Text section below:

Local Inference

核心 · Key Idea

In one line: Local inference = download model weights and run them on your own machine, no cloud API. With quantisation + efficient inference engines (llama.cpp / Ollama / vLLM), 8B fits a laptop, 70B-quantised fits a desktop — data privacy, zero API cost, fully offline.

What it is#

The full pipeline:

1. Pick an open-weights model (Llama 3 / Qwen / DeepSeek)
2. Download a quantised version (.gguf / .safetensors)
3. Load it in an inference engine (Ollama / llama.cpp / vLLM)
4. Hit it via an OpenAI-compatible API → done

ollama run llama3 — one command and you have a local chat-LLM API.

Analogy#

打个比方 · Analogy

API call = eating out at a restaurant — convenient but you pay each time and the menu is fixed.
Local inference = cooking at home — more setup, but data never leaves the kitchen, you can pick any flavour, and long-term it's cheaper.

Key concepts#

GGUFGGUF format

llama.cpp's container format for quantised models. Universal across CPU and GPU.

Inference EngineInference engine

llama.cpp / vLLM / SGLang / TGI / MLX — the program that actually runs the model.

Tokens/secThroughput

The key local-inference metric. Consumer GPU at 7B INT4 ≈ 50 tok/s.

VRAM FootprintVRAM footprint

= quantised weights + KV cache. KV cache balloons with long contexts.

End of Text section.

(About this task):
Write out the stretch of the local inference text from "Local inference = cooking" through "CPU and GPU.", substituting "house" for "kitchen".

Extracted information below:

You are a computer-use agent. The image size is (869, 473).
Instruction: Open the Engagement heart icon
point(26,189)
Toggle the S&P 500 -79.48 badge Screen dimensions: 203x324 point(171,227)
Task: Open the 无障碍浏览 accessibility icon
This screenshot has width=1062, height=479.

End of Extracted information.

(Answer section):
Local inference = cooking at home — more setup, but data never leaves the house, you can pick any flavour, and long-term it's cheaper.

Key concepts#

GGUFGGUF format

llama.cpp's container format for quantised models. Universal across CPU and GPU.